CT Nguyen: the future of preservation
When exceptional professionals become university faculty, their industry expertise can have a profound impact in the classroom and beyond. Enter Chi Thien “CT” Nguyen, who in May 2020 joined SCAD as chair of preservation design after a decade at the Boston-based firm Elkus Manfredi Architects.
“I’m here to embrace and develop the vision of the program with new ideas,” Nguyen says.
Preservation design is the adaptive reuse of historically significant buildings to meet contemporary and future needs. (SCAD itself practices the highest principles of preservation design, having revitalized nearly 60 historic buildings in Savannah.) As CT explains: “Historically, preservation has been about restoration and conservation in the public sector. What I’m pushing the program towards is preservation-minded strategic thinking from within in the private sector. Think of it more as a partnership rather than a divide between the different parties involved in the process. The title I would like our students to have is ‘strategist’.”
Nguyen points to three exceptional preservation design alumni who graduated in 2021, Paulina León, Kathryn Luu, and Jillian Nadolski (all B.F.A., preservation design, 2021), as strategists who have already entered the field as professionals. He praises SCAD Atlanta alumna Crystal Martin (M.F.A., luxury and fashion management; interior design, 2021), who won the LIV Awards 2020 Interior Design Historic & Heritage student category for a project generated during the class Entrepreneurship for Community Revitalization (PRES 741) with professor Sabrinna Cox.
It’s not a coincidence that Nguyen and Elkus Manfredi won LIV Awards 2020 Interior Design Historic & Heritage for their work on the 1920s hotel White Elephant Palm Beach. CT practiced what he preaches. “I tell my students: Trust is the most valuable currency. Whether from an intermediate designer you’re working under, or from the principal of the firm, once you get their trust you will go far. Be reliable. Complete the task you’ve been asked to do. Then complete something extra that shows how creative you are.”

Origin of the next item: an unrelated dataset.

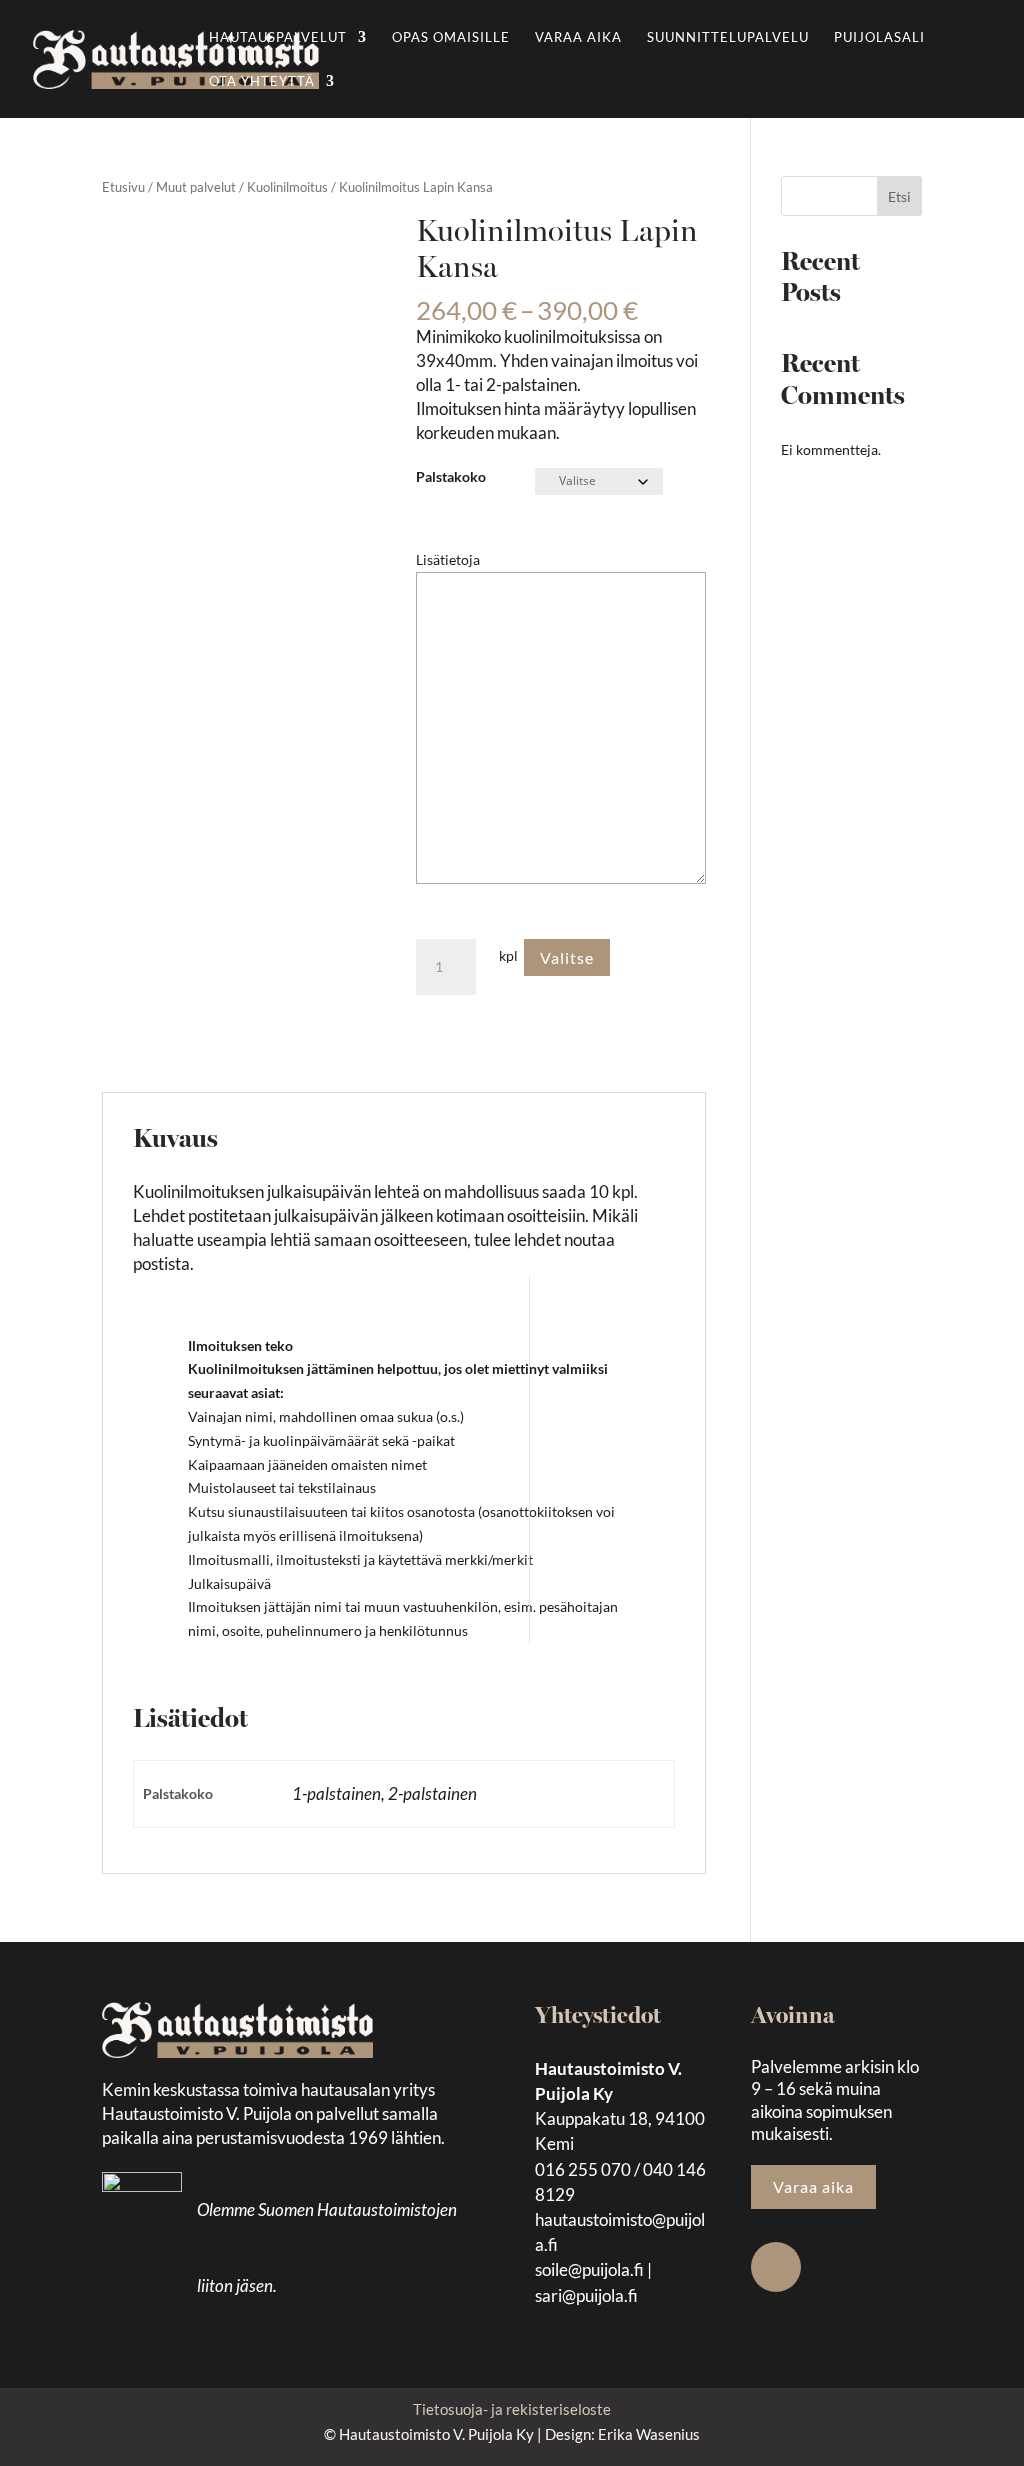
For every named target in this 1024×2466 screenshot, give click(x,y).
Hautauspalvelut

Born in Ho Chi Minh City, the son of diplomats, CT came to the U.S. in 2004 at age 16 and began attending a public high school in Washington, D.C. “I didn’t speak English. It was a big culture shock.” His urgent acquisition of soft skills empowers him, years later, to refute the bogus dichotomy between academic and social-emotional learning. “We want our students to be visionaries, so let’s help them be good at selling their ideas. Digital skills and hard skills can be replaced by AI, but what are the emotional human qualities necessary for success? SCAD is ahead of the curve with SCADpro and SCADamp, resources our students can access for free.”
In spring 2021, Nguyen led a SCADpro project with one of his industry contacts, tile manufacturer Daltile. Students designed strategies for the company to make an impression with Gen Z. “We created a marketing campaign and a social media campaign and a physical box that will be a gift for the new designers as they enter the field,” he explains. And he emphasizes the importance of a SCADamp certification for preservation design students-turned-strategists.
“SCAD preservation design is a unique program,” Nguyen says. “We have the opportunity to create something amazing on the horizon.”